Wet Weather Couldn’t Deter Two Weekend Parades in Shreveport
Tourism officials estimate at least 40% of all the visitors travel from outside the area just for Mardi Gras parades, some from destinations far and wide.
Tens of thousands of people converged on Northwest Louisiana over the weekend for the African American Parade Celebration and the Krewe of Centaur Parade on Saturday [February 3]. Cold, wet conditions did little to deter the giant Centaur Parade, as it wound its way from downtown five miles south to the Duck Pond in Shreveport’s Broadmoor neighborhood.
The earlier start time of 2:45 p.m. meant dusk settled over the parade just as the final floats rolled by at 6 o’clock, all part of the city’s safety plan to limit the amount of darkness. And the rain subsided, allowing large numbers of parade-goers to flock to the parade-route, shortly before Centaur’s floats began to light up as day soon transitioned to night.
Tourism officials estimate at least 40% of all the visitors travel from outside the area just for Mardi Gras parades, some from destinations far and wide. That includes Teresa Medina and her three small children, who didn’t let the wet conditions dampen their spirits. “No, we didn’t care about the rain. We flew all the way from California here to see this [on] the first day [of their trip]. We came to visit my friend, my friend Emily. That’s the only friend I have here. She told me about it and I brought my kids. I flew with my two boys and my baby girl.”
Centaur’s 500+ members each bring their own haul of cups, beads, doubloons, not to mention the 43,000 specialty items ranging from toys to footballs. In all, it totals more than 2,000,000 beads alone. As for the most unique throw people came across: “Best part was the plunger. They threw a plunger.” “A real plunger?” “A real plunger, that works,” said a smiling Chris Hansche.

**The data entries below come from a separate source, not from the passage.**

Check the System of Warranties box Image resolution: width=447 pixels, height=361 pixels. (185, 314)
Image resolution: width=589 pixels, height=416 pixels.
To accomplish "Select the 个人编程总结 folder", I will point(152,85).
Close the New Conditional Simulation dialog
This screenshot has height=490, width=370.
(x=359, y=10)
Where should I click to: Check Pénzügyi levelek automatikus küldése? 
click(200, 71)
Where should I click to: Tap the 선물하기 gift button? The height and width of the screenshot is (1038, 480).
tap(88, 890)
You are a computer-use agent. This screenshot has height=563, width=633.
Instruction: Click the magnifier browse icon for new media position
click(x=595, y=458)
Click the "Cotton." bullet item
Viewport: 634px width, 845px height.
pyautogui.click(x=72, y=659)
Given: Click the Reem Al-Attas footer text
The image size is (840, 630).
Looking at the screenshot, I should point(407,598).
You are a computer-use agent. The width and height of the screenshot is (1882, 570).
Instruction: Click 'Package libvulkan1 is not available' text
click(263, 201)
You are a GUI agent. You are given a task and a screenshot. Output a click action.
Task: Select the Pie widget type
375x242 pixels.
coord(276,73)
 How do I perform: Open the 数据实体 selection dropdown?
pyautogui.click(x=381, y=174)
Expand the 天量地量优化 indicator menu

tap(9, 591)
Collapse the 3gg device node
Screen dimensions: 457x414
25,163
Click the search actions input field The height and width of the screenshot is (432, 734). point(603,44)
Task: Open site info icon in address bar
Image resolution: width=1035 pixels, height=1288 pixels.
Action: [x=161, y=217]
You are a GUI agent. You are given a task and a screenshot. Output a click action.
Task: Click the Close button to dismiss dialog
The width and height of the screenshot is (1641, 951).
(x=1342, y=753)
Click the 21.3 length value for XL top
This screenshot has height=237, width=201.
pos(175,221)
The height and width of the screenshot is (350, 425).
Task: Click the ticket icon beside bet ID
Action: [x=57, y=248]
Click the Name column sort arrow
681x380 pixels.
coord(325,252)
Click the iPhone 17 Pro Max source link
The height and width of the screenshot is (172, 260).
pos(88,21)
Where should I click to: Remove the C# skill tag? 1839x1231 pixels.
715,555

For Hansche, the Centaur Parade was a real family affair, joined by his wife Sara, their 6-year-old triplets Jackson. Beau and Rhett, along with daughter Sadie and boyfriend Aiden. Hansche described why the rain didn’t scare them off: “No, not really. I mean, I was watching the radar. We came out a little bit later. But we live right over here. So, we were able to practically walk up here. So, we just waited till the rain cleared and came out. It’s really hard to make Louisianans not come out to a parade.”
African American Parade Celebration
Hours earlier, the weather conditions were far less cooperative for the 36th annual African American Parade Celebration in downtown Shreveport. Despite the rain and cold conditions on Saturday morning, many parade-goers braved the harsh conditions to show their support. This year’s theme was African Americans and the Arts.
The parade is a kickoff event for Black History Month. Organizers describe the parade as the largest of its kind in the country in February. Longtime faith leader Bishop Larry Brandon explained why the African American Parade Celebration is so important. “It is the largest African American History parade in the country. And I am certainly grateful to God, to be a part of this history making opportunity uniting everyone. And that’s what’s so important.”